Angle ∠AOB is a central angle.

In geometry, a central angle is an angle whose apex (vertex) is the center O of a circle and whose legs (sides) are radii intersecting the circle in two distinct points A and B. Central angles are subtended by an arc between those two points, and the arc length is the central angle of a circle of radius one (measured in radians). The central angle is also known as the arc's angular distance. The arc length spanned by a central angle on a sphere is called spherical distance.

The size of a central angle θ is 0° < θ < 360° or 0 < θ < 2π (radians). When defining or drawing a central angle, in addition to specifying the points A and B, one must specify whether the angle being defined is the convex angle (<180°) or the reflex angle (>180°). Equivalently, one must specify whether the movement from point A to point B is clockwise or counterclockwise.

==Formulas==
If the intersection points A and B of the legs of the angle with the circle form a diameter, then θ = 180° is a straight angle. (In radians, θ = π.)

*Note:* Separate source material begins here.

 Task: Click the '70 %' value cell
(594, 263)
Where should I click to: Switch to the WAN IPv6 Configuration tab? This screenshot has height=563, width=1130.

Let L be the minor arc of the circle between points A and B, and let R be the radius of the circle.

Convex central angle, subtended by minor arc L.

If the central angle θ is subtended by L, then
$$0^{\circ} < \theta < 180^{\circ} \, , \quad \theta = \left( {\frac{180L}{\pi R}} \right) ^{\circ}=\frac{L}{R}.$$

Proof (for degrees) The circumference of a circle with radius R is 2πR, and the minor arc L is the θ/360° proportional part of the whole circumference (see arc). So:
$$L=\frac{\theta}{360^{\circ}} \cdot 2 \pi R \quad \Rightarrow \quad \theta = \left( {\frac{180L}{\pi R}} \right) ^{\circ}.$$

Reflex central angle, not subtended by L.

Proof (for radians) The circumference of a circle with radius R is 2πR, and the minor arc L is the θ/2π proportional part of the whole circumference (see arc). So
$$L=\frac{\theta}{2 \pi} \cdot 2 \pi R \quad \Rightarrow \quad \theta = \frac{L}{R}.$$

If the central angle θ is not subtended by the minor arc L, then θ is a reflex angle and
$$180^{\circ} < \theta < 360^{\circ} \, , \quad \theta = \left( 360 - \frac{180L}{\pi R} \right) ^{\circ}=2\pi-\frac{L}{R}.$$

If a tangent at A and a tangent at B intersect at the exterior point P, then denoting the center as O, the angles ∠BOA (convex) and ∠BPA are supplementary (sum to 180°).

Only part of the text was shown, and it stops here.